The evening belongs to the meyhane — the traditional taverns where the meal is meze after meze, washed down with raki (the anise spirit, cut with water) and ending in grilled fish. Karakoy and the Asmalimescit lanes off Istiklal are the places. For the formal high end, Mikla atop the Marmara Pera hotel — chef Mehmet Gurs’s Anatolian-Nordic cooking with a panoramic terrace — is the city’s marquee table; book ahead.

Day three: the Bosphorus and the Asian side

Give the day to the water. Board a Bosphorus ferry at Eminonu — the public commuter ferries are far better value than the tourist cruises — and ride up the strait past the Dolmabahce Palace, the wooden waterside yalı mansions, the fortresses, and under the suspension bridges. Get off at Kadikoy on the Asian side for a completely different, more local Istanbul: the Kadikoy food market, the cafes of Moda, the lack of monuments and the abundance of real life. Eat lunch there — the fish, the meze, the produce market — and ride a ferry back at dusk, which is the best hour to be on the water.

If you would rather stay European, swap in the Suleymaniye Mosque — Sinan’s masterpiece on the old city’s hilltop, with the grandest interior and the best terrace view of the Golden Horn — and the Chora Church (Kariye) out in the walls, with its dazzling Byzantine mosaics and frescoes.

Eating and drinking, the everyday version

Istanbul is a great street-food city. Breakfast is the spread — cheeses, olives, eggs, simit bread, endless tea — best taken long. The fish sandwich at Eminonu, the doner and kebab from a good ocakbasi grill, the baklava from a serious shop (Karakoy Gulluoglu is the institution), the tea drunk constantly from tulip glasses. For coffee, the thick Turkish kind, taken slow. Raki and meze is the evening ritual; the city also has a serious natural-wine and cocktail scene in Beyoglu.

Getting around

The historic peninsula is walkable; the T1 tram links Sultanahmet, Eminonu, and the Galata Bridge to Kabatas. The funicular and the nostalgic Istiklal tram serve Beyoglu’s hills, and the Marmaray rail line runs under the Bosphorus between the continents. But the ferries are the soul of the system — cheap, frequent, and scenic. Buy an Istanbulkart and tap it on everything. Traffic is severe, so prefer rail and boat over taxis in the daytime; the airport is far out, linked by metro and the HAVAIST buses.

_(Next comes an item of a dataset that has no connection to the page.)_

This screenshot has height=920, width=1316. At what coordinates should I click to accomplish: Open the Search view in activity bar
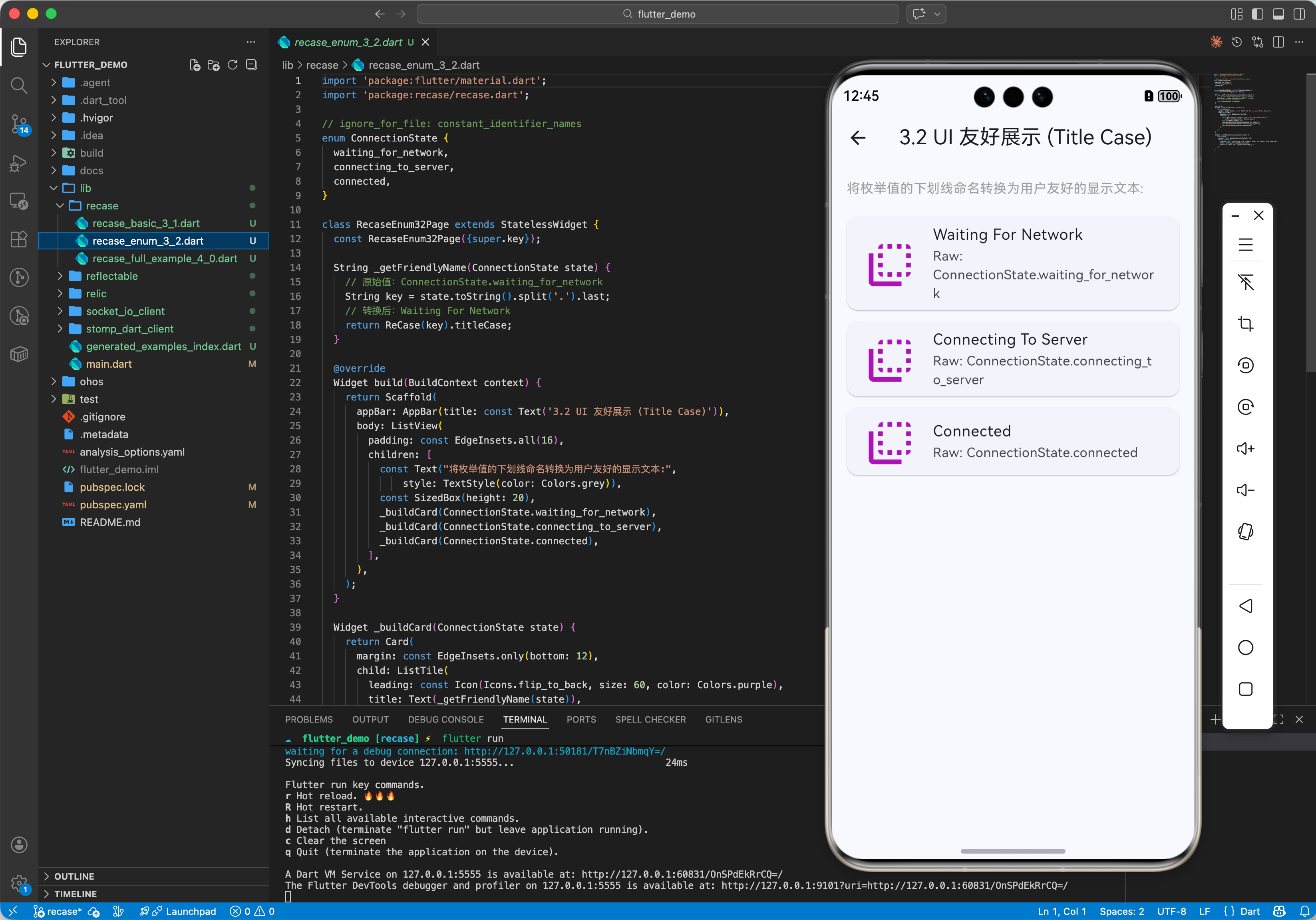pyautogui.click(x=19, y=86)
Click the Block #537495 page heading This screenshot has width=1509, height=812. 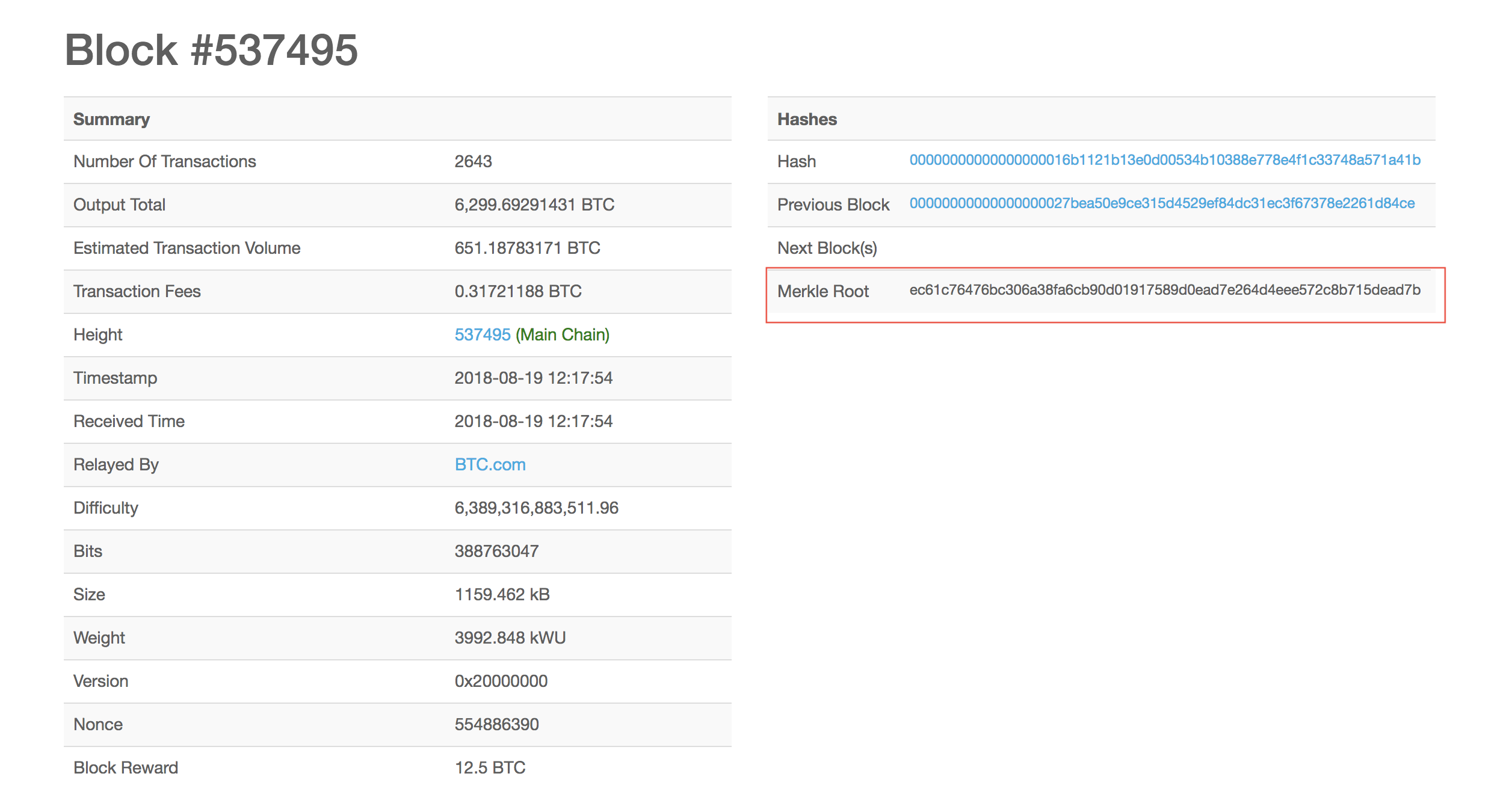click(211, 50)
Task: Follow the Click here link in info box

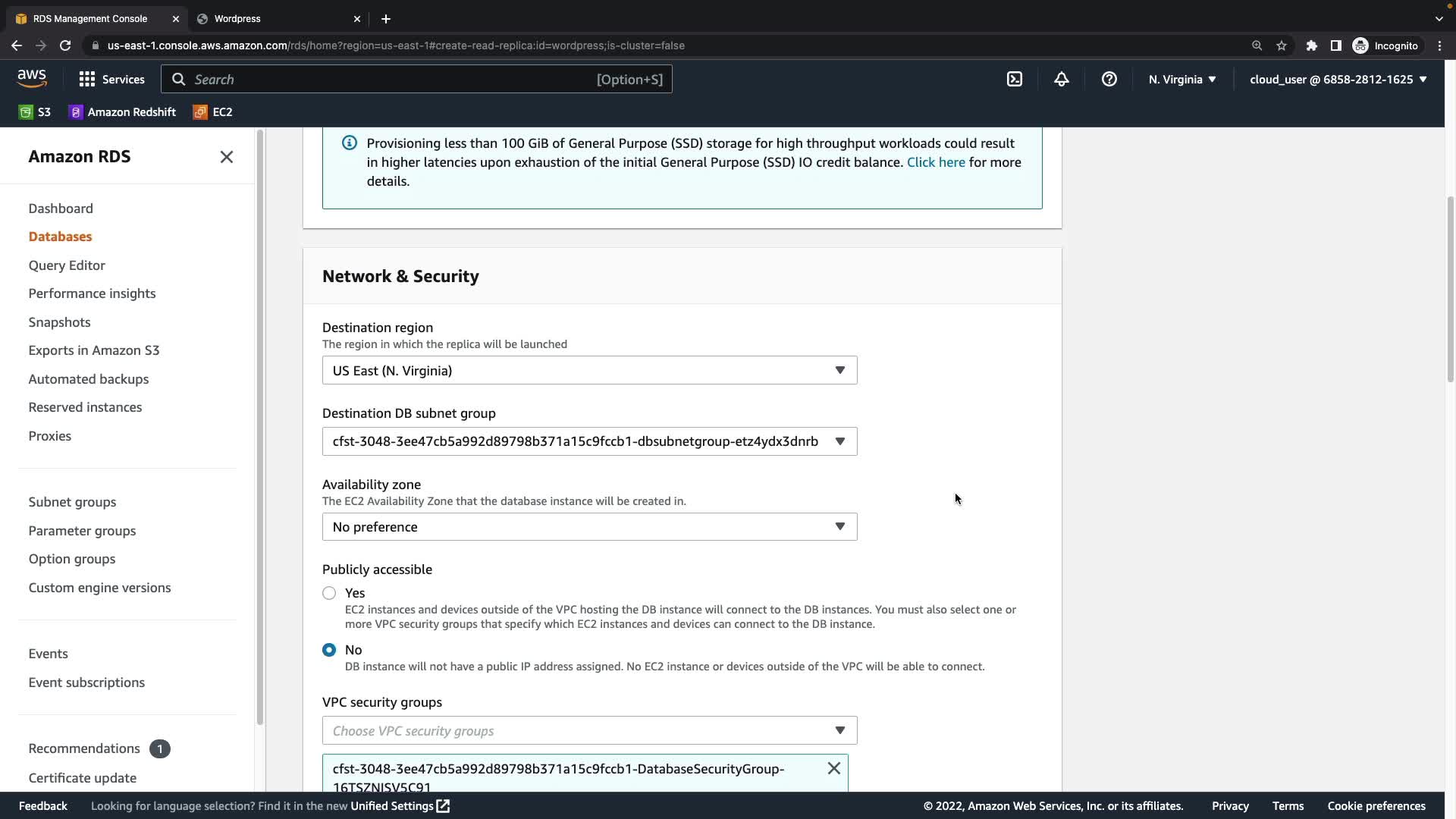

Skip a rental car entirely. Three days buys the old-city monuments, the bazaars, Beyoglu and Galata, a Bosphorus ferry, and a real run at the food. It does not buy the Asian side in depth, the Princes’ Islands, or the Byzantine outer walls. Istanbul gives more the more you ride the water — leave a long list, and come back.

Verification

Reported and fact-checked against primary sources (verified 2026-04-06):

Frequently asked questions

Do I need a ticket for Hagia Sophia?
Since 2024, tourists pay for a ticket that includes the upper gallery and an audio guide; the ground-floor prayer hall remains an active mosque with separate access and modest-dress requirements. Go early, before the queues build, dress respectfully (shoulders and knees covered, headscarf for women in the prayer area), and remember it closes to tourists during prayer times.
Is the Grand Bazaar a tourist trap?
It is touristy and you will be hustled, but it is also a genuine 15th-century covered market of several thousand shops and worth walking once for the spectacle. Bargain hard, expect the first price to be inflated, and buy where you actually like the thing. For everyday shopping locals use the nearby Spice Bazaar and the streets around it; for serious carpets and antiques, go with patience and skepticism.
Which side should I stay on?
For a first visit, Sultanahmet puts you walking-distance from Hagia Sophia, the Blue Mosque, and Topkapi — convenient but quiet at night. Beyoglu (around Istiklal, Galata, and Karakoy) is the livelier, more contemporary base for eating, drinking, and nightlife, a short tram-and-funicular or taxi from the old city. Many split the difference and stay in Beyoglu, crossing for the monuments.
Is three days enough for Istanbul?
Enough for the old-city monuments, the bazaars, Beyoglu and Galata, a Bosphorus ferry, and a real run at the food. It is not enough to add the Asian side in depth, the Princes' Islands, or the outer neighborhoods. Three days is a strong first visit to a city that could absorb three weeks.